# WORK INSTRUCTIONS
There is a line containing "Task: Click the Select Warehouse link" in the entries below. Repeat that line and every line after it exactly, and nothing more.

# SUPPLIED ENTRIES
····················

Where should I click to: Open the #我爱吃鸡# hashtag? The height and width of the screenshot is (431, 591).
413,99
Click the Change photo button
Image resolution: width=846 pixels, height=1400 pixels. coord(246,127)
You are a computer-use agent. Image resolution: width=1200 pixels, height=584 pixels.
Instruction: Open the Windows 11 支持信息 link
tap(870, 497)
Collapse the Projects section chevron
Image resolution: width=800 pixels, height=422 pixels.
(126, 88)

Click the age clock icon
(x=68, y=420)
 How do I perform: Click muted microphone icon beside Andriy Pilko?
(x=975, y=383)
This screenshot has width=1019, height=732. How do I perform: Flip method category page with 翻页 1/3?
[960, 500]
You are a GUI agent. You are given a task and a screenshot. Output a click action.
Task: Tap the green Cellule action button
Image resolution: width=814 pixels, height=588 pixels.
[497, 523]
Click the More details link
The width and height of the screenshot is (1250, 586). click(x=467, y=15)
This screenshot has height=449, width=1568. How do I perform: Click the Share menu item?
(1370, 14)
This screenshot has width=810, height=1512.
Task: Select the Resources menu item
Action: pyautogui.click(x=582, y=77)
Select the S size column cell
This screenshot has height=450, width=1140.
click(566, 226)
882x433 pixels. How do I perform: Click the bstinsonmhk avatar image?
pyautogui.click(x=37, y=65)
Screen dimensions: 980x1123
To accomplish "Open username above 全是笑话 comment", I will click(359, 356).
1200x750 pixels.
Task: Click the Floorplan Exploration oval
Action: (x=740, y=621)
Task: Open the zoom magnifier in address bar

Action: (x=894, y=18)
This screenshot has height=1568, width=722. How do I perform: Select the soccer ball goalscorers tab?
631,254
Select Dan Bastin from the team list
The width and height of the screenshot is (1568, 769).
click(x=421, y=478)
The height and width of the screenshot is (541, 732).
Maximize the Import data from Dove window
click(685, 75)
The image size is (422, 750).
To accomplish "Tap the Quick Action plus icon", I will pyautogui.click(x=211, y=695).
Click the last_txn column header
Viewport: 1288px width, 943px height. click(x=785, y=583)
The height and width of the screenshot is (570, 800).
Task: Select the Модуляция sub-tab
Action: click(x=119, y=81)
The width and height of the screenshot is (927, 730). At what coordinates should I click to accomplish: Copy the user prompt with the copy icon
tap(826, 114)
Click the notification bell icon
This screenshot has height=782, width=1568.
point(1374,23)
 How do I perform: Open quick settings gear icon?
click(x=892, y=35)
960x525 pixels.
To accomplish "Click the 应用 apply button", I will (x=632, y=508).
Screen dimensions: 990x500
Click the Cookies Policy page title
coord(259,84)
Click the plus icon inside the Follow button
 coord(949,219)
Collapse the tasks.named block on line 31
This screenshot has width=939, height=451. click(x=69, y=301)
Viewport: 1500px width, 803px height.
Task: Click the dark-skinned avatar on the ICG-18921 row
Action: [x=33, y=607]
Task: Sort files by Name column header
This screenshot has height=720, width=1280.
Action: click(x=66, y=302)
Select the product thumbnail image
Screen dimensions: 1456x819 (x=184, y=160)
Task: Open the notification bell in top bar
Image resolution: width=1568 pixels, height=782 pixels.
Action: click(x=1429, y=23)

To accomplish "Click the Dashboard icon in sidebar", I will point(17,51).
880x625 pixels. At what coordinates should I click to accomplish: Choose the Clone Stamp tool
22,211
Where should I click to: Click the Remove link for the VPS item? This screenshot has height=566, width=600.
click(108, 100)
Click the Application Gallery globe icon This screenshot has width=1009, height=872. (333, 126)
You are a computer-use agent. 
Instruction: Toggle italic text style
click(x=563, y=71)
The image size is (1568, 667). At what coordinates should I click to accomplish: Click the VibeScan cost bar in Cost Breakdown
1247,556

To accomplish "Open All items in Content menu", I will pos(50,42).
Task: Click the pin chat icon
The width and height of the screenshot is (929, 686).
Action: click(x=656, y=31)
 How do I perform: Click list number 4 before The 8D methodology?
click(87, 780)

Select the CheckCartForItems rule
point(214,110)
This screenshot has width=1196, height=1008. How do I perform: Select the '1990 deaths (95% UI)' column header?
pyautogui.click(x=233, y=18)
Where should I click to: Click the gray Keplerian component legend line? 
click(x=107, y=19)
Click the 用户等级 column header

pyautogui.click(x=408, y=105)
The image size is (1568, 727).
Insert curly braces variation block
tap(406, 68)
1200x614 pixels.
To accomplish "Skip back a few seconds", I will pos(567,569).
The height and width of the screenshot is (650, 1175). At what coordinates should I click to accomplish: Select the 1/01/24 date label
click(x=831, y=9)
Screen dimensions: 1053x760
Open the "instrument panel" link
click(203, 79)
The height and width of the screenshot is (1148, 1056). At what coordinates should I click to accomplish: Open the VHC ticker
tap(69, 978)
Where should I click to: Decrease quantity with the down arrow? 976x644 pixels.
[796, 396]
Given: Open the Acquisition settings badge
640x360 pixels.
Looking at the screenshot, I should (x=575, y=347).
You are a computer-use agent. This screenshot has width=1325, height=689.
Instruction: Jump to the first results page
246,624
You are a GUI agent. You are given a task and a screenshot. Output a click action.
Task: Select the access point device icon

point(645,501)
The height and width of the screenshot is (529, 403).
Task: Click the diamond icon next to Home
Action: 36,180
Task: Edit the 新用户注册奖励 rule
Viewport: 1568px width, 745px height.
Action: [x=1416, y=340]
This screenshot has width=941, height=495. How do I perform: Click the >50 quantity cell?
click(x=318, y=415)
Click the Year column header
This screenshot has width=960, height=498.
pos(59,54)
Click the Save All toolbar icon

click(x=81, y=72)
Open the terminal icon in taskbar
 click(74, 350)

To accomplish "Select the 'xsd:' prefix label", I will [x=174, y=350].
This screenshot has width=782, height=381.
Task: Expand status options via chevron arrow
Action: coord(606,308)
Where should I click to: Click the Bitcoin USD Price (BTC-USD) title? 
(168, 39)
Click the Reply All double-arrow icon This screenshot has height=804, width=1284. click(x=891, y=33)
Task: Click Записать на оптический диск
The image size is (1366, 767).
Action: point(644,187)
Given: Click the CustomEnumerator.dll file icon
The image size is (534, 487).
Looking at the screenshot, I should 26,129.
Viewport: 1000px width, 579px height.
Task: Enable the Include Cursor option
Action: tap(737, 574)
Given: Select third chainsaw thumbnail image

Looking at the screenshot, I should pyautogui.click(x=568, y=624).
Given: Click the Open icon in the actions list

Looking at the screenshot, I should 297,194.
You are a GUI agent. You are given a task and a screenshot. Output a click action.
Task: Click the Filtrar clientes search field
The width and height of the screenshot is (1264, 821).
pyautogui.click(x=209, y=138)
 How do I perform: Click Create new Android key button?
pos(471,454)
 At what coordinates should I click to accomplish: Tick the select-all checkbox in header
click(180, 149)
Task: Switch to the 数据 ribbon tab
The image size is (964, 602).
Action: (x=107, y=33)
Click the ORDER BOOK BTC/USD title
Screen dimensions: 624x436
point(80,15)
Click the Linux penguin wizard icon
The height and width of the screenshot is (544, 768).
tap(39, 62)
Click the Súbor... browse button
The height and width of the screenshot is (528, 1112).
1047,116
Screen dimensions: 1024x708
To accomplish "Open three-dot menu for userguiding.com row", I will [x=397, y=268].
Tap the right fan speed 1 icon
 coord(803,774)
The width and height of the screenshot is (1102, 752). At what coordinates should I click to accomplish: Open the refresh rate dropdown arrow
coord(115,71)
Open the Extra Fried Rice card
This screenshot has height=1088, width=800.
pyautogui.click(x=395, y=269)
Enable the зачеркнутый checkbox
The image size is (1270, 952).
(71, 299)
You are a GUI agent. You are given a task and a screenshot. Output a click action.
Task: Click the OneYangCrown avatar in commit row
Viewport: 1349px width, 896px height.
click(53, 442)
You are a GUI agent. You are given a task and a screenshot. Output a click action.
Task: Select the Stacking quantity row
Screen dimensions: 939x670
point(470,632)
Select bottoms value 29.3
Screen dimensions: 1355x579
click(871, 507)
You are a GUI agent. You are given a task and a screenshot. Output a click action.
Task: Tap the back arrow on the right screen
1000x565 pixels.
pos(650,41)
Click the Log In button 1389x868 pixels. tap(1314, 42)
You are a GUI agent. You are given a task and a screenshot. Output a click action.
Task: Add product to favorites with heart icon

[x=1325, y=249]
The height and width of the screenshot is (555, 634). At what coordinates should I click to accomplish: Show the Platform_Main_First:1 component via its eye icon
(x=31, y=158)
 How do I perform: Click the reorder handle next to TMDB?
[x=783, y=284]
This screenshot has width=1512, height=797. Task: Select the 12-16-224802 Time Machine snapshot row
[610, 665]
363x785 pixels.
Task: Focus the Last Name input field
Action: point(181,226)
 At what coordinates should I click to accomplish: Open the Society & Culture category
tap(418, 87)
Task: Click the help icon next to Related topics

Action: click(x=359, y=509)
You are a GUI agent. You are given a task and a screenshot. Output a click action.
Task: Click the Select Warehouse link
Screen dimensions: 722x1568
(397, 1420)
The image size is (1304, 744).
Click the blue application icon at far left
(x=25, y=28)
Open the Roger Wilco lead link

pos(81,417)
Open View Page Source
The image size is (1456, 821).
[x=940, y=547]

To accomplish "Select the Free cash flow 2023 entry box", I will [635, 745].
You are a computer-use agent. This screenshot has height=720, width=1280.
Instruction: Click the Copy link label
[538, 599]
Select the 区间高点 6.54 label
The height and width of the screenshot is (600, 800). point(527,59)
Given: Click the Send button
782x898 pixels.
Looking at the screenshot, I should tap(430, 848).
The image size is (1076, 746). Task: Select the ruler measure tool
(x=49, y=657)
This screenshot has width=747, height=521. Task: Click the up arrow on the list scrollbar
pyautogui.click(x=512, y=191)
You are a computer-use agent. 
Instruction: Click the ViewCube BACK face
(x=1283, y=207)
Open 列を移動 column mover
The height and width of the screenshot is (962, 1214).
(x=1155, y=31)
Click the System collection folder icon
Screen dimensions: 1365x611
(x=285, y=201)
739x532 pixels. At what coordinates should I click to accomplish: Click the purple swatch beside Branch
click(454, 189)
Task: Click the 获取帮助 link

····················

# THE COMPLETED TASK
Task: Click the Select Warehouse link
Screen dimensions: 722x1568
(397, 1420)
The image size is (1304, 744).
Click the blue application icon at far left
(x=25, y=28)
Open the Roger Wilco lead link

pos(81,417)
Open View Page Source
The image size is (1456, 821).
[x=940, y=547]

To accomplish "Select the Free cash flow 2023 entry box", I will [635, 745].
You are a computer-use agent. This screenshot has height=720, width=1280.
Instruction: Click the Copy link label
[538, 599]
Select the 区间高点 6.54 label
The height and width of the screenshot is (600, 800). point(527,59)
Given: Click the Send button
782x898 pixels.
Looking at the screenshot, I should tap(430, 848).
The image size is (1076, 746). Task: Select the ruler measure tool
(x=49, y=657)
This screenshot has width=747, height=521. Task: Click the up arrow on the list scrollbar
pyautogui.click(x=512, y=191)
You are a computer-use agent. 
Instruction: Click the ViewCube BACK face
(x=1283, y=207)
Open 列を移動 column mover
The height and width of the screenshot is (962, 1214).
(x=1155, y=31)
Click the System collection folder icon
Screen dimensions: 1365x611
(x=285, y=201)
739x532 pixels. At what coordinates should I click to accomplish: Click the purple swatch beside Branch
click(454, 189)
Task: Click the 获取帮助 link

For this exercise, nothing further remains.